### Task brief
Only the lines from the one that contains "The height and width of the screenshot is (394, 732)." through the last line of the data below should be duplicated, exactly and without pictures.
Segment Start: Input material
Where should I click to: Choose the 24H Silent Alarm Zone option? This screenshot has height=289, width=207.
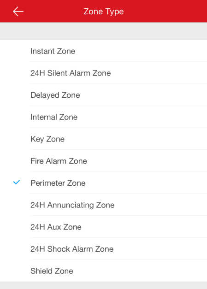(x=103, y=73)
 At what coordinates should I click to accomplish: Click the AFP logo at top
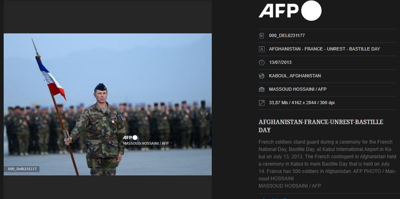[x=290, y=11]
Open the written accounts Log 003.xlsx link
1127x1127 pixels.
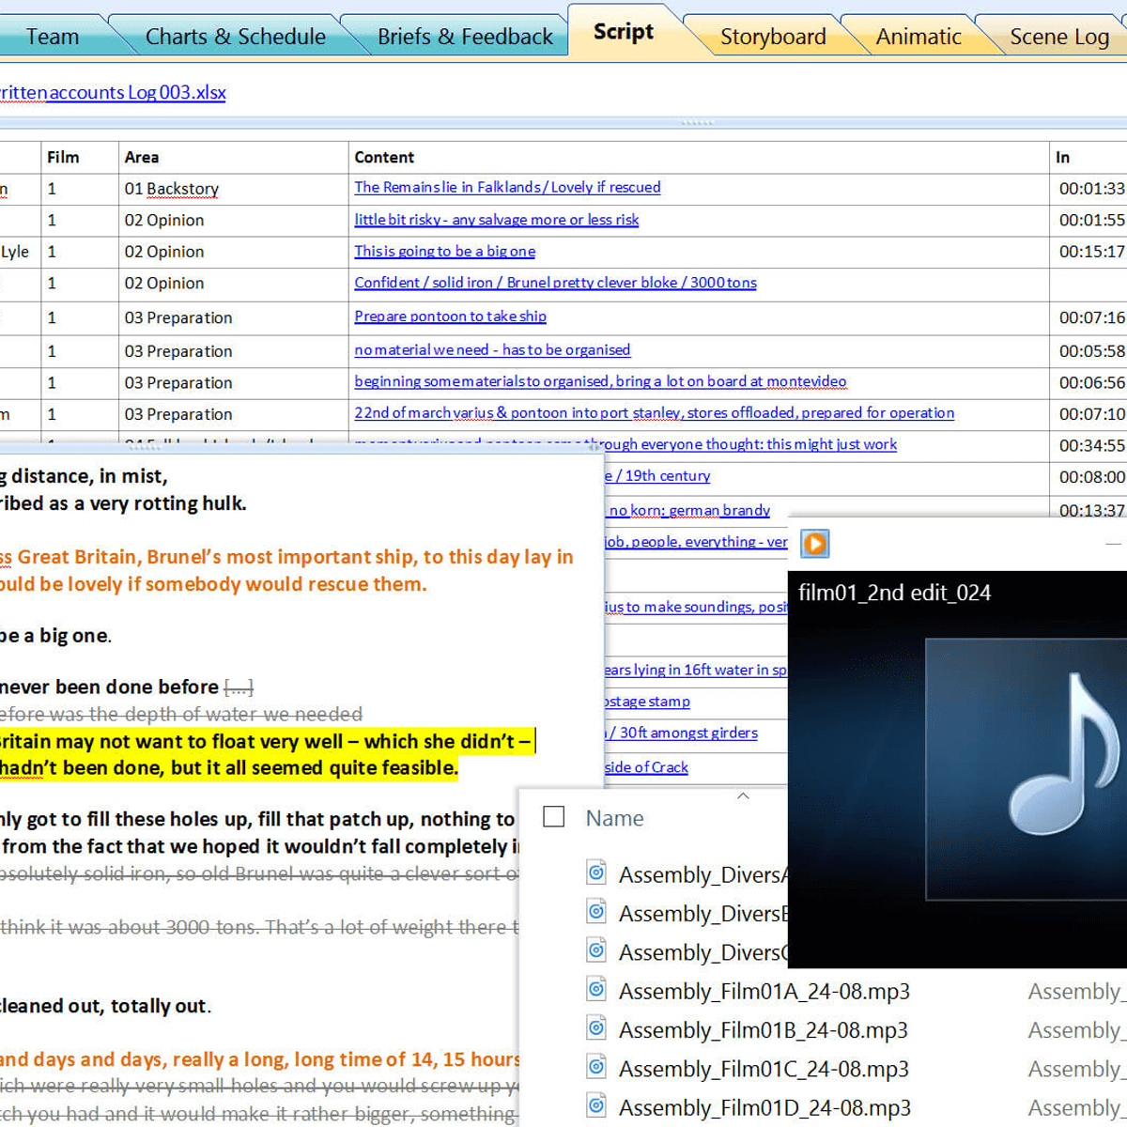click(x=113, y=92)
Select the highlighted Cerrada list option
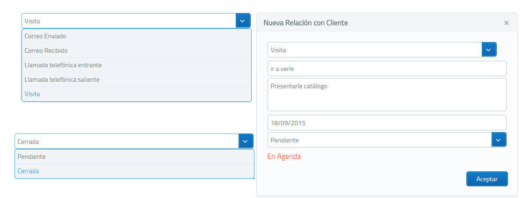This screenshot has height=198, width=522. pos(134,171)
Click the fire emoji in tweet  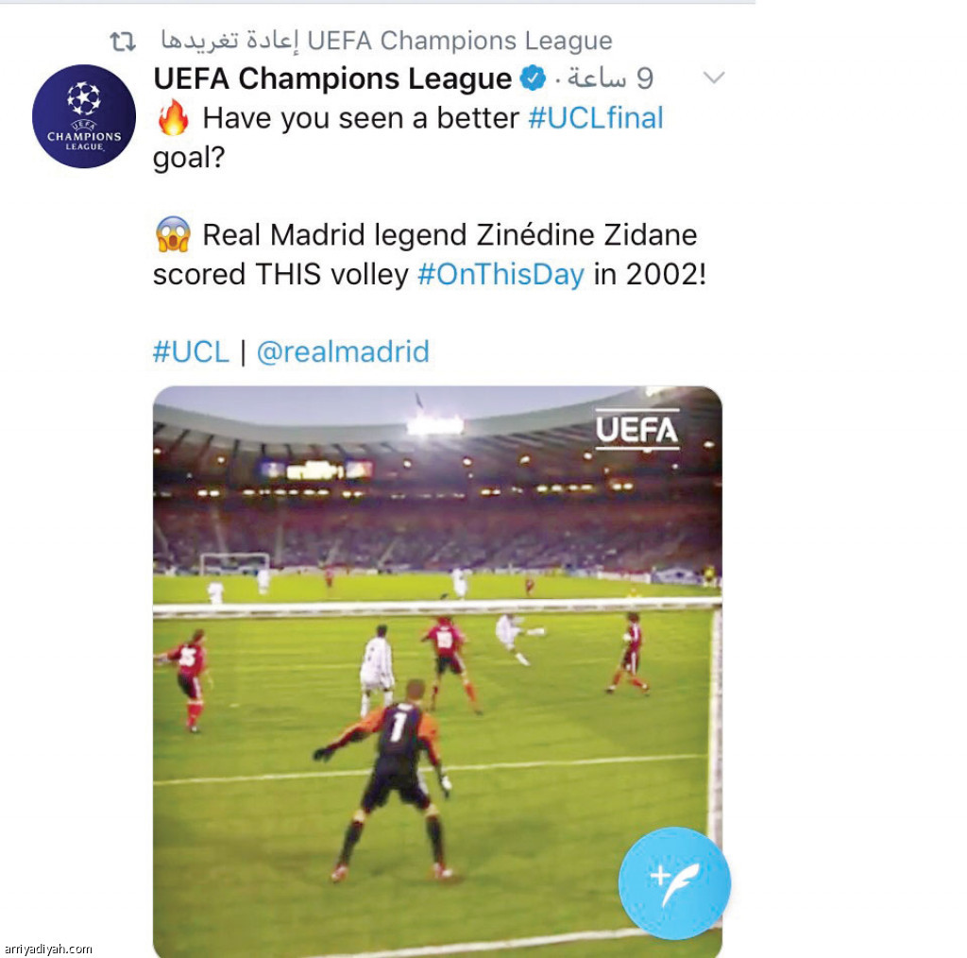coord(173,117)
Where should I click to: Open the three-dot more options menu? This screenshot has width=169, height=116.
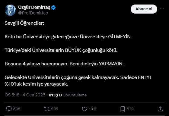click(162, 9)

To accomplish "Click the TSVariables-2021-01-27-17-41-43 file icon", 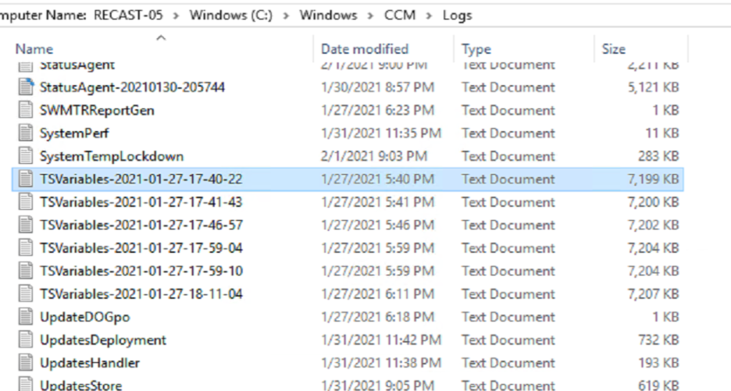I will (26, 202).
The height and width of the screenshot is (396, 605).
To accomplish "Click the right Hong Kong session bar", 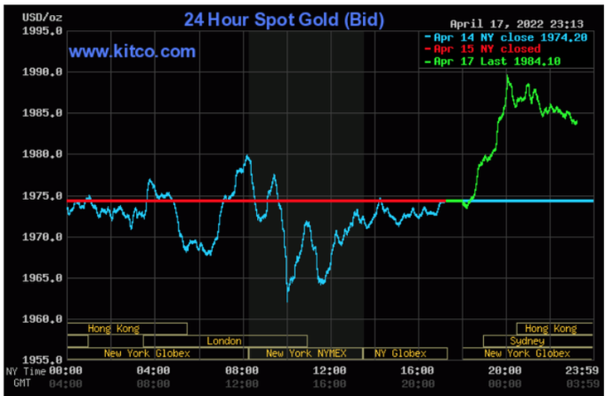I will coord(554,329).
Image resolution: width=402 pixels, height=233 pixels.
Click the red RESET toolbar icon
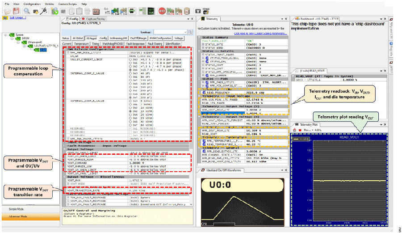(x=162, y=10)
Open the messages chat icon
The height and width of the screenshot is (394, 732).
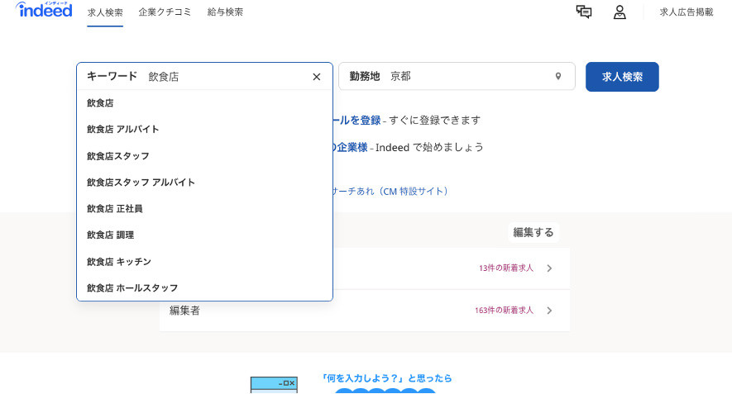pos(584,12)
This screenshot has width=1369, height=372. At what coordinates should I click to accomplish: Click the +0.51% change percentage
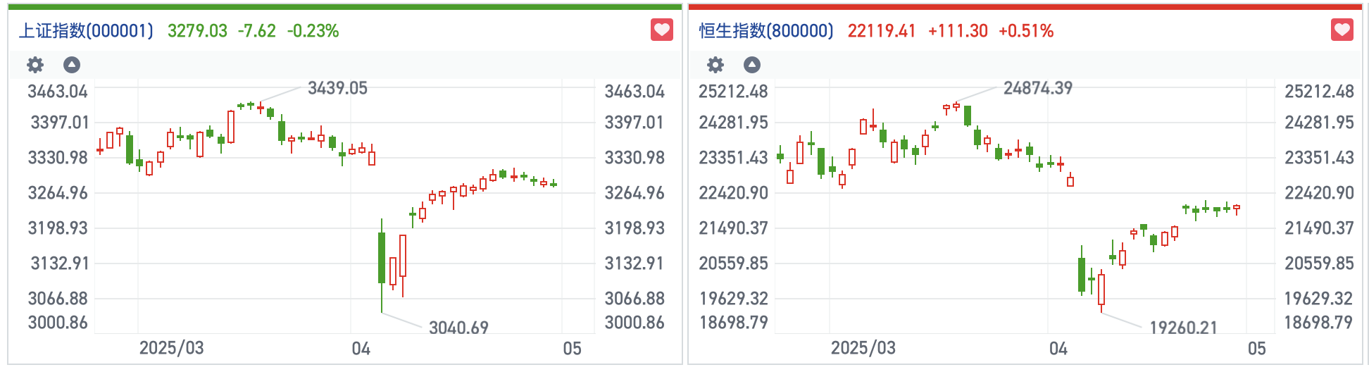point(1026,31)
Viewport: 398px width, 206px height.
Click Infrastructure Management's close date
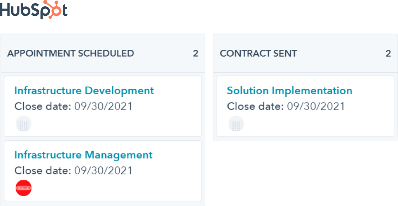[103, 170]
Segment End: Input material
### Output for this task
The height and width of the screenshot is (394, 732).
pos(584,12)
This screenshot has width=1369, height=372. At what coordinates should I click to accomplish: Click the +0.51% change percentage
point(1026,31)
Viewport: 398px width, 206px height.
Click Infrastructure Management's close date
[103, 170]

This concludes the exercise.